TEXTE FOURNI:
==*==
Quels symptômes doivent alerter ?

La détection précoce du cancer du pancréas reste complexe car les symptômes précoces sont rares ou peu spécifiques. Toutefois, plusieurs signes doivent inviter à consulter rapidement :

  • Douleur persistante dans la partie haute de l’abdomen ou dans le dos
  • Jaunisse (jaunissement de la peau et des yeux)
  • Perte de poids inexpliquée
  • Fatigue inhabituelle et intense
  • Perte d’appétit, nausées
  • Apparition brutale d’un diabète, surtout après 50 ans, chez une personne sans surcharge pondérale notable

Il est très important de souligner que la majorité de ces signes ont le plus souvent d’autres causes moins graves, mais en leur présence, l’avis du médecin traitant est indispensable. Un diagnostic plus précoce améliore souvent la prise en charge, même si l'espoir d'une guérison complète reste rare (INCa).

Le défi du diagnostic en Seine-Saint-Denis

En Seine-Saint-Denis, les obstacles à un diagnostic rapide sont amplifiés :

  • Moins de médecins généralistes par habitant que la moyenne régionale (source : ARS Île-de-France ; près de 81 médecins/100 000 habitants contre 110 pour la moyenne nationale en 2022).
  • Population jeune mais forte précarité, avec un accès aux soins retardé dans certaines communes (Conseil départemental 93).
  • Moindre recours à la prévention et au suivi par manque d’information, de moyens, de temps ou encore à cause des barrières linguistiques et administratives.

Pourtant, il existe sur le territoire plusieurs structures hospitalières spécialisées, comme le Centre Hospitalier Intercommunal de Montreuil ou l’hôpital Avicenne à Bobigny, qui portent des programmes d’accompagnement et de prise en charge, y compris sur l’oncologie digestive.

Peut-on prévenir le risque de cancer du pancréas ?

Si l’on ne peut pas dépister précocement tous les cancers du pancréas, il est possible d’agir sur certains facteurs de risque avérés. Selon l’INCa, près de 30% des cancers du pancréas seraient liés à des expositions évitables :

  • Arrêt du tabac : fumer multiplie par 2 à 3 le risque de cancer du pancréas.
  • Limitation de l’alcool : corrélation avec la pancréatite chronique et les lésions pancréatiques.
==*==
LES DONNÉES:
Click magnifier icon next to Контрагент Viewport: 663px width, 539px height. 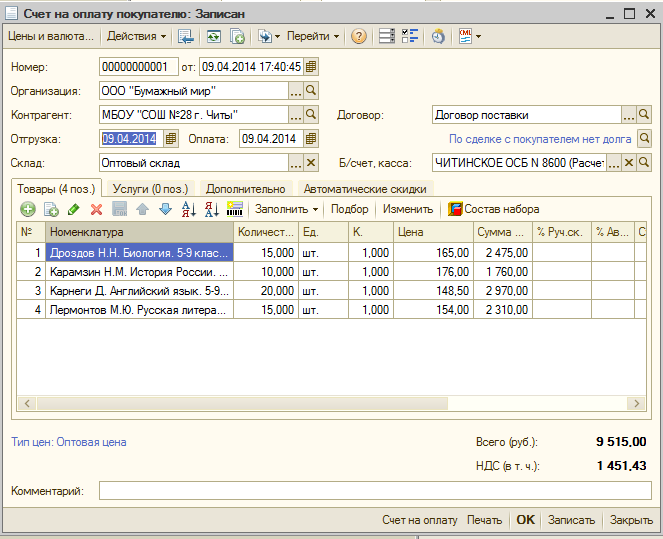[x=311, y=115]
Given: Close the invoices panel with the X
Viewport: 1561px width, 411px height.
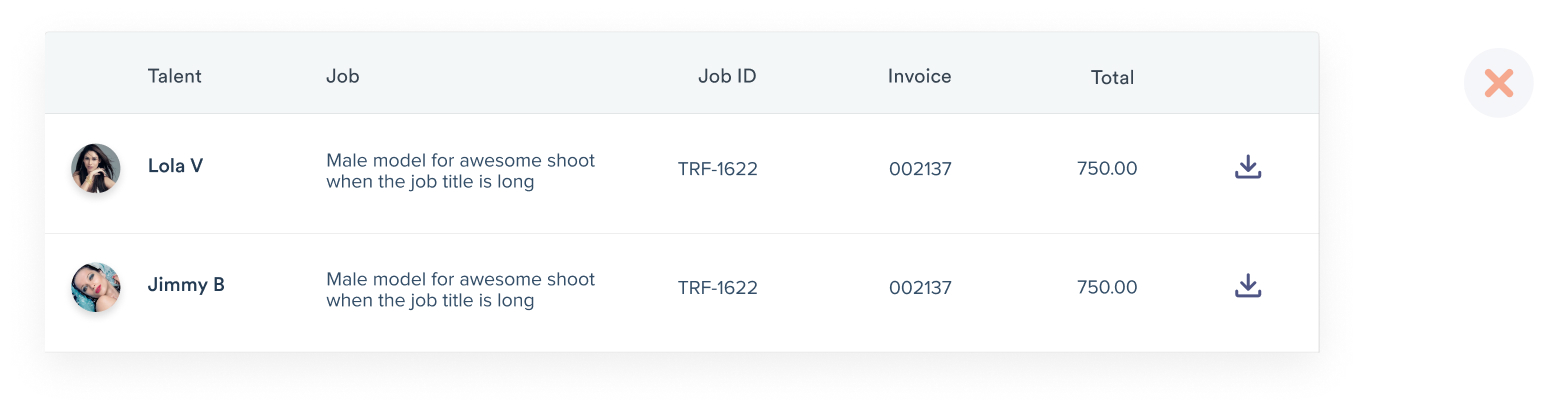Looking at the screenshot, I should point(1498,83).
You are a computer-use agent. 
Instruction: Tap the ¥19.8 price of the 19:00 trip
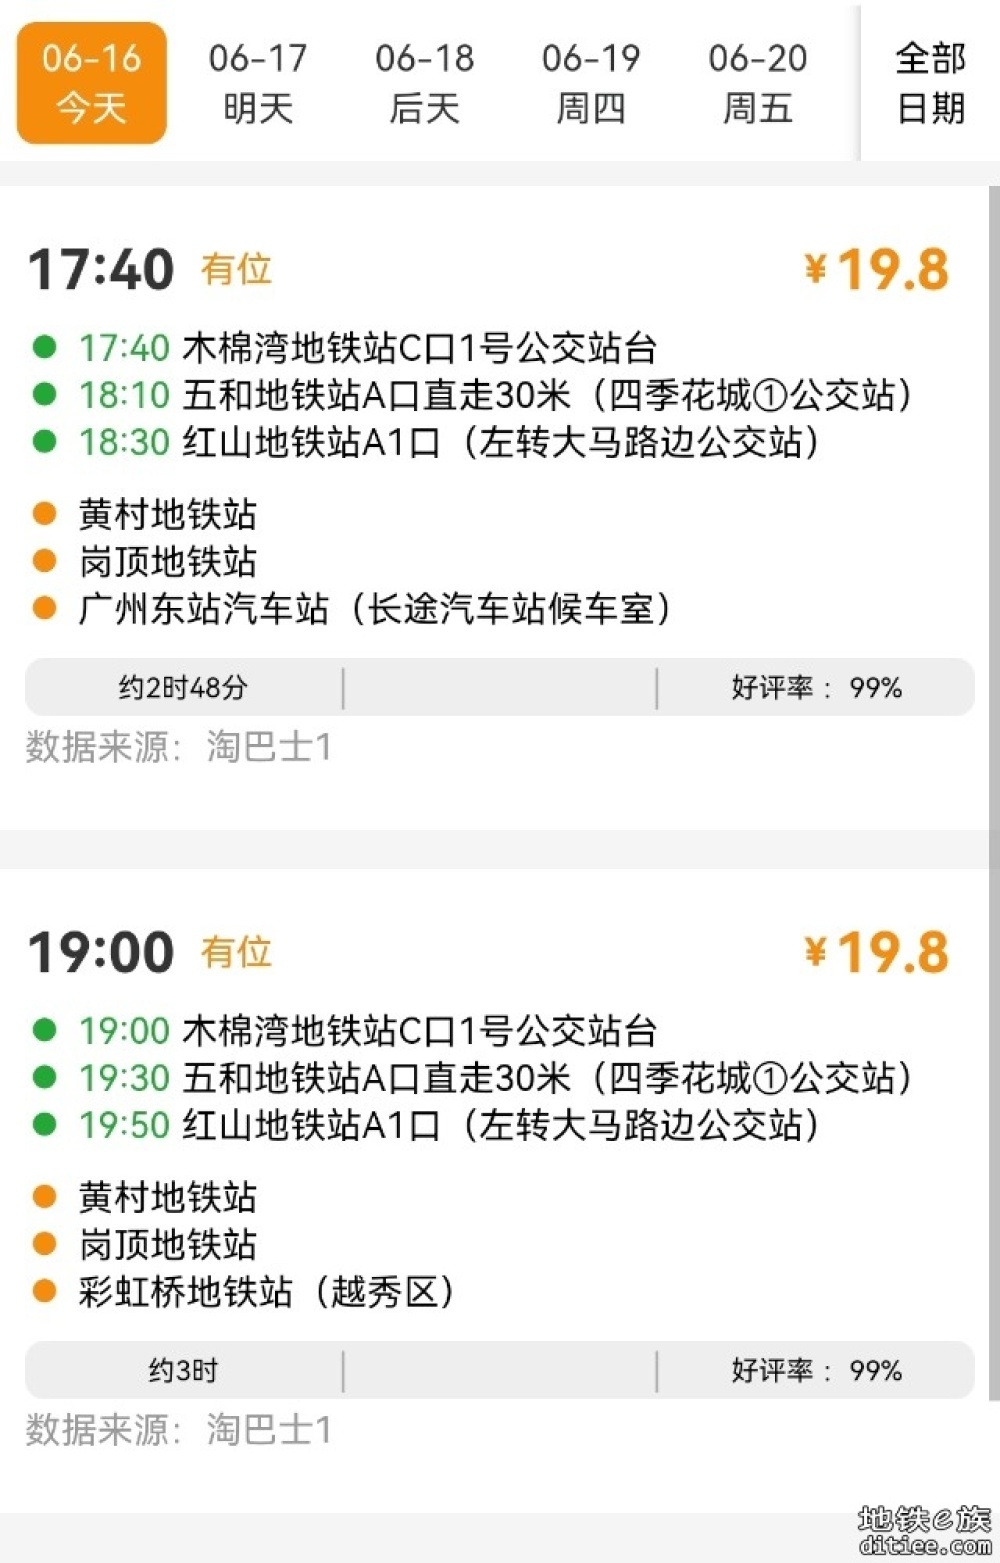point(877,952)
==*==
TÂCHES À RÉALISER:
• a. Énumérez les signes d'alerte présentés sous forme de liste dans le texte sur le cancer du pancréas.
• b. Recopiez mot pour mot le passage du texte sur le cancer du pancréas qui va de « En Seine-Saint-Denis, les » à « linguistiques et administratives. ».
• c. Poursuivez le texte sur le cancer du pancréas à partir de sa dernière phrase.
Ces données n'ont aucun rapport avec le texte sur le cancer du pancréas.

RÉPONSES PAR TÂCHE:
• a.
- Douleur persistante dans la partie haute de l'abdomen ou dans le dos
- Jaunisse (jaunissement de la peau et des yeux)
- Perte de poids inexpliquée
- Fatigue inhabituelle et intense
- Perte d'appétit, nausées
- Apparition brutale d'un diabète, surtout après 50 ans, chez une personne sans surcharge pondérale notable

• b.
En Seine-Saint-Denis, les obstacles à un diagnostic rapide sont amplifiés :

  • Moins de médecins généralistes par habitant que la moyenne régionale (source : ARS Île-de-France ; près de 81 médecins/100 000 habitants contre 110 pour la moyenne nationale en 2022).
  • Population jeune mais forte précarité, avec un accès aux soins retardé dans certaines communes (Conseil départemental 93).
  • Moindre recours à la prévention et au suivi par manque d’information, de moyens, de temps ou encore à cause des barrières linguistiques et administratives.

• c.
  • Maintien d’un poids stable et d’une alimentation équilibrée : la surcharge pondérale, l’obésité abdominale et la consommation excessive de graisses animales augmentent le risque.
  • Prise en charge du diabète : suivie régulière du diabète, en particulier chez les personnes âgées.

La prévention individuelle, même sans possibilité de dépistage organisé, constitue donc un levier majeur, et particulièrement en Seine-Saint-Denis où les inégalités sociales de santé augmentent le poids de ces facteurs modifiables.

La recherche : quelles avancées à attendre ?

Le cancer du pancréas reste l’un des cancers pour lesquels la recherche est la plus active. Les équipes françaises participent à plusieurs études internationales sur de nouveaux marqueurs sanguins (comme la recherche de l’ADN tumoral circulant) ou l’imagerie de dernière génération (Institut Curie). Pour l’instant, aucune méthode de dépistage précoce suffisamment fiable et accessible n’est validée pour la population générale. C’est un espoir, encore en phase d’évaluation, qui pourrait transformer la stratégie dans les années à venir.

À retenir pour les habitantes et habitants de Seine-Saint-Denis

  • Le dépistage du cancer du pancréas n’est pas recommandé ni pratiqué de manière systématique en France, y compris en Seine-Saint-Denis, en dehors de situations individuelles à haut risque génétique ou familial.
  • Agir sur la prévention (tabac, alcool, alimentation, activité physique) demeure crucial.
  • En cas d’antécédents familiaux, de symptômes inhabituels ou de questions spécifiques, le mieux est de consulter son médecin traitant ou de s’orienter vers une structure hospitalière spécialisée du département.
  • La recherche avance, mais à ce stade, l’essentiel reste d’être informé, vigilant et soutenu sur son territoire.

Le défi du dépistage du cancer du pancréas en Seine-Saint-Denis est collectif : améliorer l’accès à l’information, orienter rapidement en cas de doute, renforcer la prévention. C’est en travaillant ensemble, patients, proches, professionnels et structures du département, qu’on limitera les pertes de chance face à ce cancer.